Ha anche presenziato alla partita di calcio femminile organizzata a Pavia per una raccolta fondi da destinare a Eitan, mentre gli zii paterni avevano scelto di restare a casa. La zia materna ha spiegato che hanno osservato la tradizionale settimana ebraica di lutto profondo, quindi hanno appreso a posteriori che Eitan era stato affidato alla zia Aya. «Tutto ciò è avvenuto in forma scorretta. È tenuto in ostaggio», la pesante denuncia.

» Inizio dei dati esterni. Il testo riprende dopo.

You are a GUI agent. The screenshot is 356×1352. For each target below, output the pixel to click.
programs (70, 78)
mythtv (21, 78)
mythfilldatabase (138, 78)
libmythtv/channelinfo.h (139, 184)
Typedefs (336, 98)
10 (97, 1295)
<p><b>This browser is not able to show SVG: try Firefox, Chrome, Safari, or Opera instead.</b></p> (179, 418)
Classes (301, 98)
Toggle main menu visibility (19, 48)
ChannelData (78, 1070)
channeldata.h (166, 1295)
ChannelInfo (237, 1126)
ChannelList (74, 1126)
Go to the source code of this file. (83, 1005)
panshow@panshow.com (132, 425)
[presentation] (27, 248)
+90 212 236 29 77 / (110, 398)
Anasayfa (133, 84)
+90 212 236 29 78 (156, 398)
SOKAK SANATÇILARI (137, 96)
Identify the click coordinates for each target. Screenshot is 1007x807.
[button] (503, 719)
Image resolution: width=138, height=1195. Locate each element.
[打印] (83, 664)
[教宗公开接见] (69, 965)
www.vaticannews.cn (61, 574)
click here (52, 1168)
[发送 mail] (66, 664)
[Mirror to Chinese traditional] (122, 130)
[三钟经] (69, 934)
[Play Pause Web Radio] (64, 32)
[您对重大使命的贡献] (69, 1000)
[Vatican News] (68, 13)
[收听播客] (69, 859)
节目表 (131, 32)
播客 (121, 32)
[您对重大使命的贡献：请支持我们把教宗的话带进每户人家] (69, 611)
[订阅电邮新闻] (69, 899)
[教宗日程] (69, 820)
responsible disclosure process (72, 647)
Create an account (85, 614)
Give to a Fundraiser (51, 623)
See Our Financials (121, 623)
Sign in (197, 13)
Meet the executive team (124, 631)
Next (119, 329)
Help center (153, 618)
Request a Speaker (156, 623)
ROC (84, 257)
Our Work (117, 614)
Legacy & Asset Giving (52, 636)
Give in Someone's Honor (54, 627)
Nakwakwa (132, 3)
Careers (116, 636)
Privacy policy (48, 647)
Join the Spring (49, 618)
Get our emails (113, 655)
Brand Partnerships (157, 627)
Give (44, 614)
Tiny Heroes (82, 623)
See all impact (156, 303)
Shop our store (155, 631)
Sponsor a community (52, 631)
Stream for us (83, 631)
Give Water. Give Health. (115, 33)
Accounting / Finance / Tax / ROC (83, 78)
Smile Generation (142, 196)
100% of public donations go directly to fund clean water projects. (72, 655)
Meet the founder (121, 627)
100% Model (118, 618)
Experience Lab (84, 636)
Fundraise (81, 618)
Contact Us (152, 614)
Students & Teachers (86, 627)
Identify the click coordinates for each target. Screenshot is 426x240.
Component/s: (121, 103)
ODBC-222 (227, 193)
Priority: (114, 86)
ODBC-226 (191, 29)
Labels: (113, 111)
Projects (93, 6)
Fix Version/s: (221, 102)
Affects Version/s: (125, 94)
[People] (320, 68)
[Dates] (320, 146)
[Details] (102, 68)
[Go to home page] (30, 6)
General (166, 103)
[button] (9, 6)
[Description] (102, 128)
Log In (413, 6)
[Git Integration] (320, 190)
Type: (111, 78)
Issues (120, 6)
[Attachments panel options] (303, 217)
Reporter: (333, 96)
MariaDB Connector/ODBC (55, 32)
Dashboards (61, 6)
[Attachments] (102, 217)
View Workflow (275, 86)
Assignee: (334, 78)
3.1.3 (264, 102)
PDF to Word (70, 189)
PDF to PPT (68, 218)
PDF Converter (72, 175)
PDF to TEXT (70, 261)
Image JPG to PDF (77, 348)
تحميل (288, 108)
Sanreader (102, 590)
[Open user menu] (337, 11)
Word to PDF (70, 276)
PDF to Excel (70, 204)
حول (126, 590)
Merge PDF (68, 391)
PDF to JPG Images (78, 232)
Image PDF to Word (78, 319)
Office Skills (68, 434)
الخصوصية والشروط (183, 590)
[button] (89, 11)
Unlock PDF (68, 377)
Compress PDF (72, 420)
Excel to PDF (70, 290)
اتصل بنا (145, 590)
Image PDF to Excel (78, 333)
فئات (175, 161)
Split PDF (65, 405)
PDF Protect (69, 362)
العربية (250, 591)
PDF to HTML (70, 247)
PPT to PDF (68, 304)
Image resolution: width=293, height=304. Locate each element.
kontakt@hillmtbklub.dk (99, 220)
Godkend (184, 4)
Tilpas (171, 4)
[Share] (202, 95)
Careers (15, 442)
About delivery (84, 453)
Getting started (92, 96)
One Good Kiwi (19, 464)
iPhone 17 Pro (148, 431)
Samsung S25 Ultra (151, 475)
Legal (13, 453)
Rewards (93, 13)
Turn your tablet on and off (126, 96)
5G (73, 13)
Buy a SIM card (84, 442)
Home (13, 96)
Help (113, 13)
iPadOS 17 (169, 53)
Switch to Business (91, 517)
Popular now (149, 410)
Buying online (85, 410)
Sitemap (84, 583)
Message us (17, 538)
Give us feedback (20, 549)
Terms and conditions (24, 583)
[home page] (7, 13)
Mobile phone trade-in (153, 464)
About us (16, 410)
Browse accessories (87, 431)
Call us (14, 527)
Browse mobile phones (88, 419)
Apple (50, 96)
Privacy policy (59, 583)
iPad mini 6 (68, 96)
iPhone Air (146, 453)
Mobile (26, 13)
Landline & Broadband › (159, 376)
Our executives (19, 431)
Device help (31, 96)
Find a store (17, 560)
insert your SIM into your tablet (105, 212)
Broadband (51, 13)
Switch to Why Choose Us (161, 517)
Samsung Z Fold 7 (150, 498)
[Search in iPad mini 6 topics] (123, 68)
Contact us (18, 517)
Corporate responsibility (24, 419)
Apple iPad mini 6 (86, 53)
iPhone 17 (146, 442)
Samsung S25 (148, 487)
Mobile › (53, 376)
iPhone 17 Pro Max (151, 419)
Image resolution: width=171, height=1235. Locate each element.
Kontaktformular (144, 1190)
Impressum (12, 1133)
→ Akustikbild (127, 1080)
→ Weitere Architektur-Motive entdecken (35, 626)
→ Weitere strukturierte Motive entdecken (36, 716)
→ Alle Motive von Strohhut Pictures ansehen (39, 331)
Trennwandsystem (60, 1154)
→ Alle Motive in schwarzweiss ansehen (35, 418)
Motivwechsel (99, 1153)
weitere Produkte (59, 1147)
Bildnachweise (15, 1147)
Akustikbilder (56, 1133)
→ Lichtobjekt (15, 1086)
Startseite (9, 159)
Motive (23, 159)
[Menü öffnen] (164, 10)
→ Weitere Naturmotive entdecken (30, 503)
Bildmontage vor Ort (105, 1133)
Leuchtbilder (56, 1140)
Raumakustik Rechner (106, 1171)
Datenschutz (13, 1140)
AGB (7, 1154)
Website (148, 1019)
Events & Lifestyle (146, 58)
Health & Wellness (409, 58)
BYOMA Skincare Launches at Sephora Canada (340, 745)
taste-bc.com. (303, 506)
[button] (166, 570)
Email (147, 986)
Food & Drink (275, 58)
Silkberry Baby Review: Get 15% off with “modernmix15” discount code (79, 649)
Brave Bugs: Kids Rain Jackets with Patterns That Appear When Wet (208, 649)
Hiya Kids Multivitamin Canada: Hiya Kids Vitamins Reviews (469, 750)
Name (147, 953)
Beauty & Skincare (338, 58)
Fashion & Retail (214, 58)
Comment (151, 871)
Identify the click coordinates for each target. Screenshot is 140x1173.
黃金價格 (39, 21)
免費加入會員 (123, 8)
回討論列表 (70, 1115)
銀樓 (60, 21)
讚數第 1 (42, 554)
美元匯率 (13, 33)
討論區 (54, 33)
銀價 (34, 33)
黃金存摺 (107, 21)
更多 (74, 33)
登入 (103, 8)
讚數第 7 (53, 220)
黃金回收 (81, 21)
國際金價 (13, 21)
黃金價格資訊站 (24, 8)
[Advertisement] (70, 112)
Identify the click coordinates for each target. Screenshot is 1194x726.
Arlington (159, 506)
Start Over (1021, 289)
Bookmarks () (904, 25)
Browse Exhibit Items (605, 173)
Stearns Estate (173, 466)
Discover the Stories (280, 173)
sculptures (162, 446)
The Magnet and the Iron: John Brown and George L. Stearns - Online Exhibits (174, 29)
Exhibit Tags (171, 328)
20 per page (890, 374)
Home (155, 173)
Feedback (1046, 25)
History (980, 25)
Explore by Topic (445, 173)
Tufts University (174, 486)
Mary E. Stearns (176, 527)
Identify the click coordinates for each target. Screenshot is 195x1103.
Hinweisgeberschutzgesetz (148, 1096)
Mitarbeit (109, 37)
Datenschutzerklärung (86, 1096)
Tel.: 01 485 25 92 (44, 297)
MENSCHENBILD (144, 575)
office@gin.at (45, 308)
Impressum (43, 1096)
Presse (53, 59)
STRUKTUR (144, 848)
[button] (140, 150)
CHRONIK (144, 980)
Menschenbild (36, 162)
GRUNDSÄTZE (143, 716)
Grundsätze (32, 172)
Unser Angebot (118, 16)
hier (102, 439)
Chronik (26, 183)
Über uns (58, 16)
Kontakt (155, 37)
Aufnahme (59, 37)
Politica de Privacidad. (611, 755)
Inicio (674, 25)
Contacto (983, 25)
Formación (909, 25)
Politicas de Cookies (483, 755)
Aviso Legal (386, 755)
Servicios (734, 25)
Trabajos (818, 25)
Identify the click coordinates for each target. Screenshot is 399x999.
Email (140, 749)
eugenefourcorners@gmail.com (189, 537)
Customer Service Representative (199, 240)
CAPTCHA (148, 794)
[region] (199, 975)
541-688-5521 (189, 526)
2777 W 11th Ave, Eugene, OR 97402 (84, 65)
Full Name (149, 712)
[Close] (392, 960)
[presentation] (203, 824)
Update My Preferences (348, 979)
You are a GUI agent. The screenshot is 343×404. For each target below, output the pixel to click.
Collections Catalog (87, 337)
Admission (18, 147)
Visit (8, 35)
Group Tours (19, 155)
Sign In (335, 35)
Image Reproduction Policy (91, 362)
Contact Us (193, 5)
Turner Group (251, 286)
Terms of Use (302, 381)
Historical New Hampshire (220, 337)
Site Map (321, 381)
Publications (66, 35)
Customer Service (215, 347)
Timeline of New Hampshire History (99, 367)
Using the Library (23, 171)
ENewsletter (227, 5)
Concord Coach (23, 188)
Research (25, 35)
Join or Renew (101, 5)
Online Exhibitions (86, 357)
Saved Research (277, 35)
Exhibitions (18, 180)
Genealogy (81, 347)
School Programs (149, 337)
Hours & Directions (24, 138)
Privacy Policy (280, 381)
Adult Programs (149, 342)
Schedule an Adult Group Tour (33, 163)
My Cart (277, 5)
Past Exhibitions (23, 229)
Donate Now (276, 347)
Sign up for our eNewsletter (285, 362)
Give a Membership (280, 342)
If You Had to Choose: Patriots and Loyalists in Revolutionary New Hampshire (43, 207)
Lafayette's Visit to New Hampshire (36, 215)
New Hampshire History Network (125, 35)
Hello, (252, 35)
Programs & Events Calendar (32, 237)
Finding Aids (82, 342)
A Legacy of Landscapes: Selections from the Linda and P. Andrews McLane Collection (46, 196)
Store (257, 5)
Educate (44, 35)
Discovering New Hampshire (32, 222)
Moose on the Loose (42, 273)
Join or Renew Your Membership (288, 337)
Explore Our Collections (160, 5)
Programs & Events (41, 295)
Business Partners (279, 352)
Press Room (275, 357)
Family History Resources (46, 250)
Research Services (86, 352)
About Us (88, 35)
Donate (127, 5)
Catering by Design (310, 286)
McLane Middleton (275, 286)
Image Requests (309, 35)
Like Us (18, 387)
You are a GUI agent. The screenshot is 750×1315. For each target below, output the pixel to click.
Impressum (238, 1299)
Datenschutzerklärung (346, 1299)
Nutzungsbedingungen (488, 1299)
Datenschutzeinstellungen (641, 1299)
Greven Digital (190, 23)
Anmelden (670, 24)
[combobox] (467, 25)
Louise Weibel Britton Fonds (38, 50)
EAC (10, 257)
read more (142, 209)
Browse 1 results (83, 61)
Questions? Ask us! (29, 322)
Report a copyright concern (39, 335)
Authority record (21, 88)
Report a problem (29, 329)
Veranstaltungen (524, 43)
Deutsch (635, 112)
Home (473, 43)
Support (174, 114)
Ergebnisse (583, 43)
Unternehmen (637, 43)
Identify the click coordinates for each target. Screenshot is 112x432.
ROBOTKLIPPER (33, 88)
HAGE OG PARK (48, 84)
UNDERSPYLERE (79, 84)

“GUERRA” PER EITAN: “TUTTO MOLTO TRISTE”
Gli zii materni di Eitan Biran hanno dovuto presentare ricorso in tribunale per riuscire a visitarlo. È stato così deciso di fissare due visite a settimana, di due ore e mezzo. «Lui non capisce perché ci tratteniamo così poco e quando lo lasciamo scoppia in lacrime. Ci chiede se ha fatto qualcosa di male. Noi dobbiamo allora tranquillizzarlo, così come possiamo», ha proseguito Gali Peri. La scelta di Aya Biran di chiedere l’affidamento di Eitan lascia loro interdetti. Così come lo è anche Milo Hasbani, presidente della comunità ebraica di Milano, secondo cui «è tutto abbastanza triste». Inoltre, è contrario al trasferimento in Israele del bambino. «Non so che logica ci possa essere a portare il bambino in Israele, in un ambiente diverso».
Anche in virtù del fatto che ora è «ben inserito insieme alle due cugine e a una zia che gli sta vicino da quando è nato». Ma la sorella di Tal Peleg, la mamma di Eitan, è convinta delle sue ragioni, in quanto la sorella voleva dare al figlio una educazione ebraica e israeliana, che invece non ha dalla zia paterna. «La nostra sensazioneitane è che il bambino stia per essere staccato da noi».
“NON CI INTERESSANO INDENNIZZI”
La questione non è economica per la famiglia materna. «Non ci interessano eventuali indennizzi e comunque sarebbe Eitan a deciderne l’uso ai 18 anni», ha assicurato Gali Peri. Ma ora spetta al tribunale di Pavia trovare una soluzione a questa intricata vicenda. Eitan, comunque, nei giorni scorsi avrebbe dovuto incontrare in Italia la nonna materna Eti e la zia Aviv, ma l’incontro è stato annullato. Per lo zio la ragione è legata proprio a questo scontro a distanza tra le due famiglie.
«Si è trattato di una prima punizione da parte della zia Aya per aver portato la questione all’attenzione della stampa». Dichiarazioni peraltro rilasciate in conferenza stampa, a conferma dell’inizio di una “guerra” legale difficile da decifrare. L’unica cosa sicura è che Eitan potrebbe essere l’unico a uscirne ferito, visto che si ritrova conteso da due famiglie che così rischiano di arrecargli altro dolore dopo quello che si ritrova ad affrontare per la morte dei suoi genitori, della sorellina e dei bisnonni.